***** DATA FOR THIS EXERCISE *****
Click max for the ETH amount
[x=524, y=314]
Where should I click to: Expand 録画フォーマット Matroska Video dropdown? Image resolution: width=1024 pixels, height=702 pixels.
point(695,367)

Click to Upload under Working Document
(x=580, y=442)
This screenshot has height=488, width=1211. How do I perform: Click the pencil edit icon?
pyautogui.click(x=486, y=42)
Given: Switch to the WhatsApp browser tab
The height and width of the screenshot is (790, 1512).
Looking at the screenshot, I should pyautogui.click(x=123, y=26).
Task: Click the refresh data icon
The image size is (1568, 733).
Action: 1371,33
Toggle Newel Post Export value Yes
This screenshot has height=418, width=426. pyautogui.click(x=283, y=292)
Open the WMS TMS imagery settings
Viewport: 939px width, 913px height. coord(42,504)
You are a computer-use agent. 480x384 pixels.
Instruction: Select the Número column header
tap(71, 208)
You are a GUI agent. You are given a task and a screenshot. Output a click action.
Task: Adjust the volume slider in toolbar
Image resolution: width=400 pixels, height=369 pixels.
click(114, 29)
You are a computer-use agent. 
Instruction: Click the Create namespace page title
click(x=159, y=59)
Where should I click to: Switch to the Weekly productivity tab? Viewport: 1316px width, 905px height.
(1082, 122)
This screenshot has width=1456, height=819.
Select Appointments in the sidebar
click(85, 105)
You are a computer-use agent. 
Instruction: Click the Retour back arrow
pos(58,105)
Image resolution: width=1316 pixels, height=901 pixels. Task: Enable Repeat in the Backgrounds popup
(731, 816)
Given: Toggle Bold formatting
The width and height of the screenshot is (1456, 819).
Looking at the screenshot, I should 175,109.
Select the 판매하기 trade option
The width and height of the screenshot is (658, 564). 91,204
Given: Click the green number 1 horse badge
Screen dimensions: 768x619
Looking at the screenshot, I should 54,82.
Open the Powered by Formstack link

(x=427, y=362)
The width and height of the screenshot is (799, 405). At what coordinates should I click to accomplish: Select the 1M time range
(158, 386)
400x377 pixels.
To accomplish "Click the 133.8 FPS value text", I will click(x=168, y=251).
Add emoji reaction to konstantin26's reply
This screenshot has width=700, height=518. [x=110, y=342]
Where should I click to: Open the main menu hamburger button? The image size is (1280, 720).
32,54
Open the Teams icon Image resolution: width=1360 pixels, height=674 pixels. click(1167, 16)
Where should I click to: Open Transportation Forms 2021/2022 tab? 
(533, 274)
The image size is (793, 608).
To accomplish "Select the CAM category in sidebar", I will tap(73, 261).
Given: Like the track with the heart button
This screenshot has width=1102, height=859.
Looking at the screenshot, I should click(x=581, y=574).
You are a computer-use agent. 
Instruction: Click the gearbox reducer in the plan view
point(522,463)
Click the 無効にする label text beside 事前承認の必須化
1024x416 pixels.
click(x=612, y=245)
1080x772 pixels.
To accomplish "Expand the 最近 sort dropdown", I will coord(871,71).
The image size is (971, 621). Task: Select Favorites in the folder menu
*****
# DESCRIPTION OF THE TASK:
Please swap "computer-use agent" for "screen assistant" wherever it occurs in the rows above, and leave everything else unchanged.

# EXERCISE RESPONSE:
Click max for the ETH amount
[x=524, y=314]
Where should I click to: Expand 録画フォーマット Matroska Video dropdown? Image resolution: width=1024 pixels, height=702 pixels.
point(695,367)

Click to Upload under Working Document
(x=580, y=442)
This screenshot has height=488, width=1211. How do I perform: Click the pencil edit icon?
pyautogui.click(x=486, y=42)
Given: Switch to the WhatsApp browser tab
The height and width of the screenshot is (790, 1512).
Looking at the screenshot, I should pyautogui.click(x=123, y=26).
Task: Click the refresh data icon
The image size is (1568, 733).
Action: 1371,33
Toggle Newel Post Export value Yes
This screenshot has height=418, width=426. pyautogui.click(x=283, y=292)
Open the WMS TMS imagery settings
Viewport: 939px width, 913px height. coord(42,504)
You are a screen assistant. 480x384 pixels.
Instruction: Select the Número column header
tap(71, 208)
You are a GUI agent. You are given a task and a screenshot. Output a click action.
Task: Adjust the volume slider in toolbar
Image resolution: width=400 pixels, height=369 pixels.
click(114, 29)
You are a screen assistant. 
Instruction: Click the Create namespace page title
click(x=159, y=59)
Where should I click to: Switch to the Weekly productivity tab? Viewport: 1316px width, 905px height.
(1082, 122)
This screenshot has width=1456, height=819.
Select Appointments in the sidebar
click(85, 105)
You are a screen assistant. 
Instruction: Click the Retour back arrow
pos(58,105)
Image resolution: width=1316 pixels, height=901 pixels. Task: Enable Repeat in the Backgrounds popup
(731, 816)
Given: Toggle Bold formatting
The width and height of the screenshot is (1456, 819).
Looking at the screenshot, I should 175,109.
Select the 판매하기 trade option
The width and height of the screenshot is (658, 564). 91,204
Given: Click the green number 1 horse badge
Screen dimensions: 768x619
Looking at the screenshot, I should 54,82.
Open the Powered by Formstack link

(x=427, y=362)
The width and height of the screenshot is (799, 405). At what coordinates should I click to accomplish: Select the 1M time range
(158, 386)
400x377 pixels.
To accomplish "Click the 133.8 FPS value text", I will click(x=168, y=251).
Add emoji reaction to konstantin26's reply
This screenshot has width=700, height=518. [x=110, y=342]
Where should I click to: Open the main menu hamburger button? The image size is (1280, 720).
32,54
Open the Teams icon Image resolution: width=1360 pixels, height=674 pixels. click(1167, 16)
Where should I click to: Open Transportation Forms 2021/2022 tab? 
(533, 274)
The image size is (793, 608).
To accomplish "Select the CAM category in sidebar", I will tap(73, 261).
Given: Like the track with the heart button
This screenshot has width=1102, height=859.
Looking at the screenshot, I should click(x=581, y=574).
You are a screen assistant. 
Instruction: Click the gearbox reducer in the plan view
point(522,463)
Click the 無効にする label text beside 事前承認の必須化
1024x416 pixels.
click(x=612, y=245)
1080x772 pixels.
To accomplish "Expand the 最近 sort dropdown", I will coord(871,71).
The image size is (971, 621). Task: Select Favorites in the folder menu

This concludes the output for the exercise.